STATED TASK ->
Convert every line of the records below into a Markdown table with two columns, Row and Line. Number the rows in order and omit blank lines.

[Interface element records]
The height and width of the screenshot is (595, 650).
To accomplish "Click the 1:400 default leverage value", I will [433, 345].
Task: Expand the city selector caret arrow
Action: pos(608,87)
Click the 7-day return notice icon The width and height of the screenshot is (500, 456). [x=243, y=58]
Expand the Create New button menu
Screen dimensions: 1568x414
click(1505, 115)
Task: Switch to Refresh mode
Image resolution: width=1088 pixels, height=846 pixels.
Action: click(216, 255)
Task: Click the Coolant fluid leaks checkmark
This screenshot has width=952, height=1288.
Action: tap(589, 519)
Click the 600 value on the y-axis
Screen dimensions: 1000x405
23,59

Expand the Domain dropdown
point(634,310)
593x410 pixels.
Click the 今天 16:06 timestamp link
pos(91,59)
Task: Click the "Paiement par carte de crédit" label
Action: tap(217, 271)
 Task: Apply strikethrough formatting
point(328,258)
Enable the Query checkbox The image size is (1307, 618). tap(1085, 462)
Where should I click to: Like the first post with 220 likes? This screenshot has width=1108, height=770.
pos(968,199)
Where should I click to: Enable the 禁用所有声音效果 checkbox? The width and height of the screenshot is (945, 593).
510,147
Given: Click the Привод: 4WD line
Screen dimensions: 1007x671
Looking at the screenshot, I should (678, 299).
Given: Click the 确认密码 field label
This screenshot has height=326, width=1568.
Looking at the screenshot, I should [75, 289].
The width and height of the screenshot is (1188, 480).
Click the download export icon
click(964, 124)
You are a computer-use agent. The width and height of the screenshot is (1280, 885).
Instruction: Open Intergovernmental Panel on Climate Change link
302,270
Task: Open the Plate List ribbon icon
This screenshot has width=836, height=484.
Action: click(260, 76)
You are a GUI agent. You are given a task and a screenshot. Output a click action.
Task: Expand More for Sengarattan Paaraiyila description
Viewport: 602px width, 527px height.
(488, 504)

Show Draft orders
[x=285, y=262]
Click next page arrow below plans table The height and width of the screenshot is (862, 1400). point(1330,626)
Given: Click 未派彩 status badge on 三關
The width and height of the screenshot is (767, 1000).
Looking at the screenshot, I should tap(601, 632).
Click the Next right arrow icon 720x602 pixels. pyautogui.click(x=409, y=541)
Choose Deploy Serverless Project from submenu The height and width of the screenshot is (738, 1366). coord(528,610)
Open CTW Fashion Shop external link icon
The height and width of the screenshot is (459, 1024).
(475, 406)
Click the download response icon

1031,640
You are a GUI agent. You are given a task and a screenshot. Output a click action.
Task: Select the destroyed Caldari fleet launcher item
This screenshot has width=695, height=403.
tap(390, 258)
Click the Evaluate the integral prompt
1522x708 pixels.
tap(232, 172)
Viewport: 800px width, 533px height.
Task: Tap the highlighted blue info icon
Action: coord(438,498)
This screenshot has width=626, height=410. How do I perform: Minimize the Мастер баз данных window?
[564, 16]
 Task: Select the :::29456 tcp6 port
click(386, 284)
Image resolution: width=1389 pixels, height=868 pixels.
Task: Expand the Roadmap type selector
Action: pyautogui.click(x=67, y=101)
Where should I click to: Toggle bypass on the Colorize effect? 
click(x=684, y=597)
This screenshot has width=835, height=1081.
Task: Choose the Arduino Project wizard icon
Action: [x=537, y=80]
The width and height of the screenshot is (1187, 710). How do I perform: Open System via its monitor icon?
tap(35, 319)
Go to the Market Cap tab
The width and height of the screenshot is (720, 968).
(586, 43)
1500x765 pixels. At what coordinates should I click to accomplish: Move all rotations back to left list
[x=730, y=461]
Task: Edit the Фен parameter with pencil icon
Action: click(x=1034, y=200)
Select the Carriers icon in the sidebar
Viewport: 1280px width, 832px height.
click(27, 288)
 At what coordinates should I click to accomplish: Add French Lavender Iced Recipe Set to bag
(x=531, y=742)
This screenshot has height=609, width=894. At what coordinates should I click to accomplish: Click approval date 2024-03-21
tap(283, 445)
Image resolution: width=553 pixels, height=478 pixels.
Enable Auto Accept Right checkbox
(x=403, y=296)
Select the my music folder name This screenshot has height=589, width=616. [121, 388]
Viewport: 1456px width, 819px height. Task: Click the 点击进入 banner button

SOLUTION ->
| Row | Line |
|---|---|
| 1 | The height and width of the screenshot is (595, 650). |
| 2 | To accomplish "Click the 1:400 default leverage value", I will [433, 345]. |
| 3 | Task: Expand the city selector caret arrow |
| 4 | Action: pos(608,87) |
| 5 | Click the 7-day return notice icon The width and height of the screenshot is (500, 456). [x=243, y=58] |
| 6 | Expand the Create New button menu |
| 7 | Screen dimensions: 1568x414 |
| 8 | click(1505, 115) |
| 9 | Task: Switch to Refresh mode |
| 10 | Image resolution: width=1088 pixels, height=846 pixels. |
| 11 | Action: click(216, 255) |
| 12 | Task: Click the Coolant fluid leaks checkmark |
| 13 | This screenshot has width=952, height=1288. |
| 14 | Action: tap(589, 519) |
| 15 | Click the 600 value on the y-axis |
| 16 | Screen dimensions: 1000x405 |
| 17 | 23,59 |
| 18 | Expand the Domain dropdown |
| 19 | point(634,310) |
| 20 | 593x410 pixels. |
| 21 | Click the 今天 16:06 timestamp link |
| 22 | pos(91,59) |
| 23 | Task: Click the "Paiement par carte de crédit" label |
| 24 | Action: tap(217, 271) |
| 25 |  Task: Apply strikethrough formatting |
| 26 | point(328,258) |
| 27 | Enable the Query checkbox The image size is (1307, 618). tap(1085, 462) |
| 28 | Where should I click to: Like the first post with 220 likes? This screenshot has width=1108, height=770. |
| 29 | pos(968,199) |
| 30 | Where should I click to: Enable the 禁用所有声音效果 checkbox? The width and height of the screenshot is (945, 593). |
| 31 | 510,147 |
| 32 | Given: Click the Привод: 4WD line |
| 33 | Screen dimensions: 1007x671 |
| 34 | Looking at the screenshot, I should (678, 299). |
| 35 | Given: Click the 确认密码 field label |
| 36 | This screenshot has height=326, width=1568. |
| 37 | Looking at the screenshot, I should [75, 289]. |
| 38 | The width and height of the screenshot is (1188, 480). |
| 39 | Click the download export icon |
| 40 | click(964, 124) |
| 41 | You are a computer-use agent. The width and height of the screenshot is (1280, 885). |
| 42 | Instruction: Open Intergovernmental Panel on Climate Change link |
| 43 | 302,270 |
| 44 | Task: Open the Plate List ribbon icon |
| 45 | This screenshot has width=836, height=484. |
| 46 | Action: click(260, 76) |
| 47 | You are a GUI agent. You are given a task and a screenshot. Output a click action. |
| 48 | Task: Expand More for Sengarattan Paaraiyila description |
| 49 | Viewport: 602px width, 527px height. |
| 50 | (488, 504) |
| 51 | Show Draft orders |
| 52 | [x=285, y=262] |
| 53 | Click next page arrow below plans table The height and width of the screenshot is (862, 1400). point(1330,626) |
| 54 | Given: Click 未派彩 status badge on 三關 |
| 55 | The width and height of the screenshot is (767, 1000). |
| 56 | Looking at the screenshot, I should tap(601, 632). |
| 57 | Click the Next right arrow icon 720x602 pixels. pyautogui.click(x=409, y=541) |
| 58 | Choose Deploy Serverless Project from submenu The height and width of the screenshot is (738, 1366). coord(528,610) |
| 59 | Open CTW Fashion Shop external link icon |
| 60 | The height and width of the screenshot is (459, 1024). |
| 61 | (475, 406) |
| 62 | Click the download response icon |
| 63 | 1031,640 |
| 64 | You are a GUI agent. You are given a task and a screenshot. Output a click action. |
| 65 | Task: Select the destroyed Caldari fleet launcher item |
| 66 | This screenshot has width=695, height=403. |
| 67 | tap(390, 258) |
| 68 | Click the Evaluate the integral prompt |
| 69 | 1522x708 pixels. |
| 70 | tap(232, 172) |
| 71 | Viewport: 800px width, 533px height. |
| 72 | Task: Tap the highlighted blue info icon |
| 73 | Action: coord(438,498) |
| 74 | This screenshot has width=626, height=410. How do I perform: Minimize the Мастер баз данных window? |
| 75 | [564, 16] |
| 76 |  Task: Select the :::29456 tcp6 port |
| 77 | click(386, 284) |
| 78 | Image resolution: width=1389 pixels, height=868 pixels. |
| 79 | Task: Expand the Roadmap type selector |
| 80 | Action: pyautogui.click(x=67, y=101) |
| 81 | Where should I click to: Toggle bypass on the Colorize effect?  |
| 82 | click(x=684, y=597) |
| 83 | This screenshot has width=835, height=1081. |
| 84 | Task: Choose the Arduino Project wizard icon |
| 85 | Action: [x=537, y=80] |
| 86 | The width and height of the screenshot is (1187, 710). How do I perform: Open System via its monitor icon? |
| 87 | tap(35, 319) |
| 88 | Go to the Market Cap tab |
| 89 | The width and height of the screenshot is (720, 968). |
| 90 | (586, 43) |
| 91 | 1500x765 pixels. At what coordinates should I click to accomplish: Move all rotations back to left list |
| 92 | [x=730, y=461] |
| 93 | Task: Edit the Фен parameter with pencil icon |
| 94 | Action: click(x=1034, y=200) |
| 95 | Select the Carriers icon in the sidebar |
| 96 | Viewport: 1280px width, 832px height. |
| 97 | click(27, 288) |
| 98 |  At what coordinates should I click to accomplish: Add French Lavender Iced Recipe Set to bag |
| 99 | (x=531, y=742) |
| 100 | This screenshot has height=609, width=894. At what coordinates should I click to accomplish: Click approval date 2024-03-21 |
| 101 | tap(283, 445) |
| 102 | Image resolution: width=553 pixels, height=478 pixels. |
| 103 | Enable Auto Accept Right checkbox |
| 104 | (x=403, y=296) |
| 105 | Select the my music folder name This screenshot has height=589, width=616. [121, 388] |
| 106 | Viewport: 1456px width, 819px height. Task: Click the 点击进入 banner button |